Note: This article is from Conservation Magazine, the precursor to Anthropocene Magazine. The full 14-year Conservation Magazine archive is now available here.

Roads Can Be Genetic Barriers

July 24, 2001

Roads and conservation just don’t mix. Already blamed for spreading invasive species and increasing sediment in steams, roads can also block gene flow in animal populations, according to new research in the August issue of Conservation Biology.

This is the first study showing that roads can isolate populations genetically. There are lots of natural barriers to gene flow in populations, including rivers, mountains, and volcanic eruptions. Biologists have speculated that roads also block gene flow because many species avoid crossing them. To facilitate animal movement across roads, European conservationists have pushed for “green bridges,” but building them has been contentious in Germany and Switzerland.

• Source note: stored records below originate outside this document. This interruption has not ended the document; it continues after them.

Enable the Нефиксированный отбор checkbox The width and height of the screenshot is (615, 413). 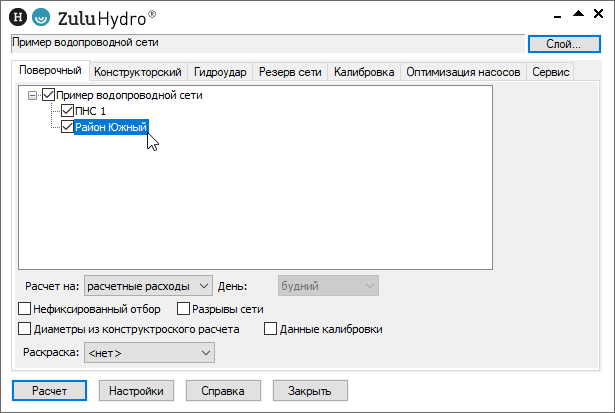click(25, 309)
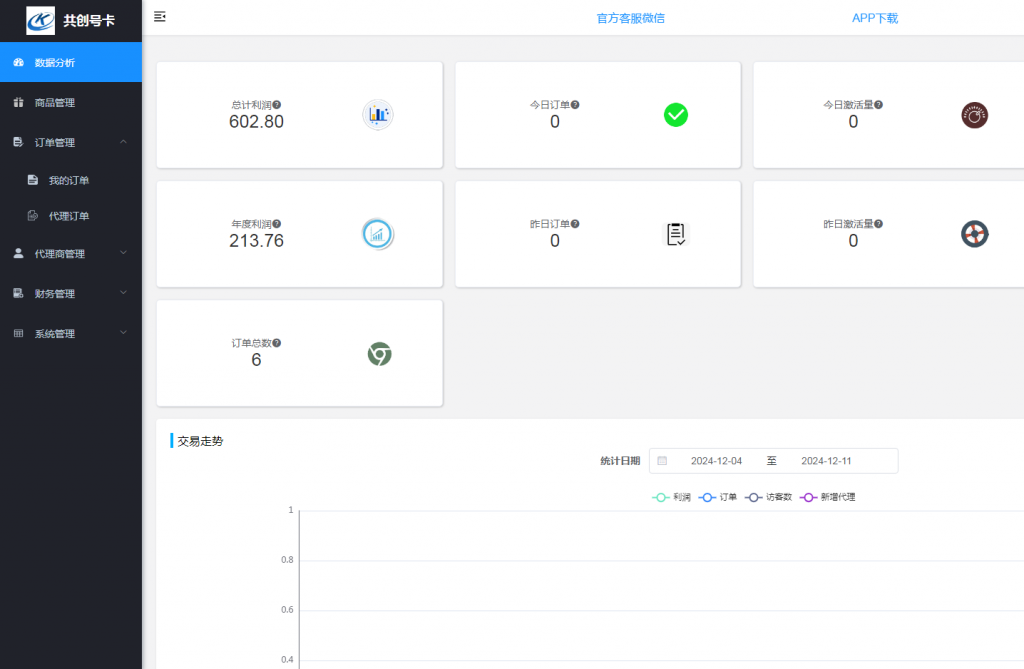Click the green checkmark icon for 今日订单
Viewport: 1024px width, 669px height.
tap(676, 115)
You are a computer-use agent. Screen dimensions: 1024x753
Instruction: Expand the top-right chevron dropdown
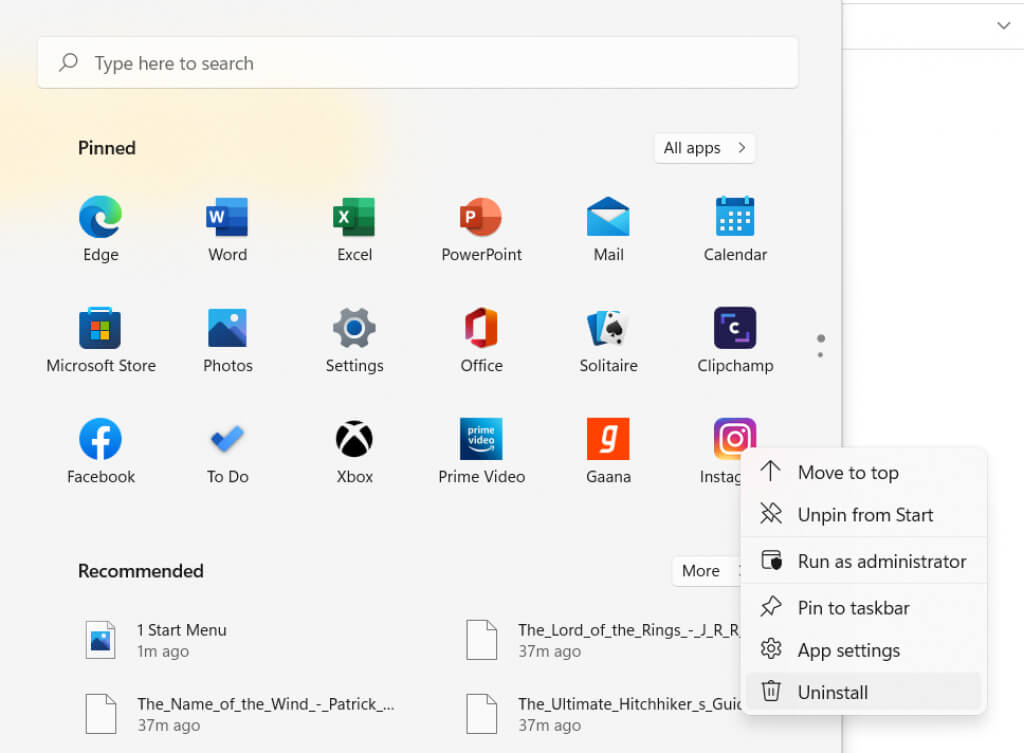[1003, 26]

“There is always a fight during the environmental impact assessment about including green bridges, including when a new highway is built,” says Gabriele Gerlach of the Universitat Konstanz in Konstanz, Germany, who did this study with her colleague Kerstin Musolf.

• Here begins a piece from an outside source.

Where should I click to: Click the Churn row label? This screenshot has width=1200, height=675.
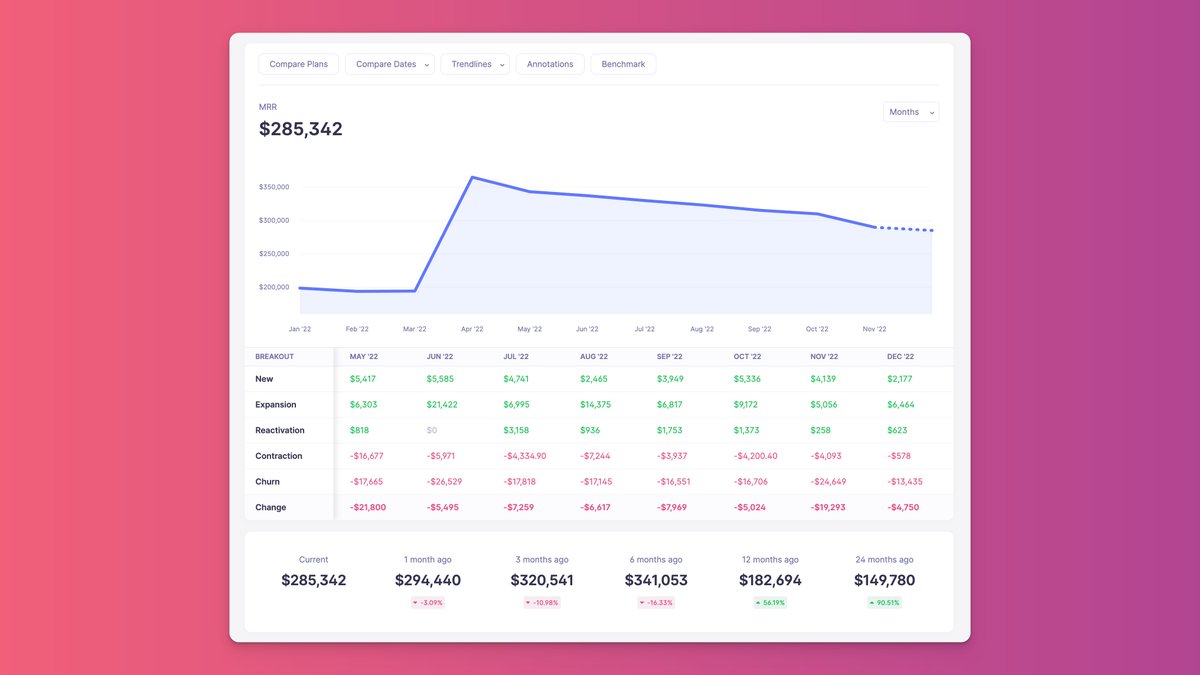267,482
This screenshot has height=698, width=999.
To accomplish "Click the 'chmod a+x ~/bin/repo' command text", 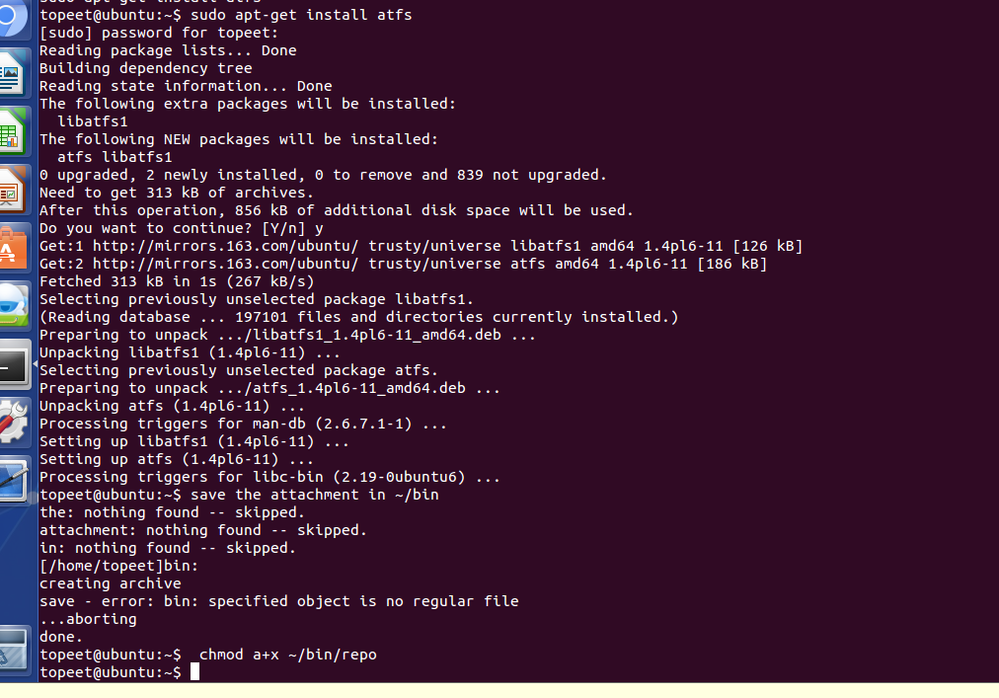I will click(288, 655).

To determine whether roads actually are genetic barriers and so warrant green bridges, Gerlach and Musolf compared DNA variations in small rodents called bank voles that lived on either side of three types of roadways: a 20-foot-wide railway, a 33-foot-wide country road, and a 164-foot-wide four-lane highway. These roadways were in large forested areas of southern Germany and Switzerland and were at least 25 years old, corresponding to at least 25 generations of bank voles.

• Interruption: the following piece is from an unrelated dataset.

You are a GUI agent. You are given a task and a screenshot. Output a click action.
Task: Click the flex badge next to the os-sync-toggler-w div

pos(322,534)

While there was no genetic difference in the voles living across the railway or the country road, the voles living on either side of the four-lane highway were so distinct genetically that the researchers concluded there was little gene flow between them.

In small populations, low gene flow can decrease genetic diversity and fertility, thus increasing extinction risk. As the density of roads increases, so does the likelihood that animals will subdivide into small, isolated populations that ultimately die out. To help keep roads from blocking animal movement, Gerlach and Musolf call for more green bridges and wildlife underpasses. To encourage animals, from hedgehogs to badgers to wild boars, to use them, green bridges should be wider than 164 feet and planted with hedges and shrubs.

For more Information
Gerlach, G. and K. Musolf. 2000. Fragmentation of landscape as a cause for genetic subdivision in bank voles. Conservation Biology14(4):1066-1073.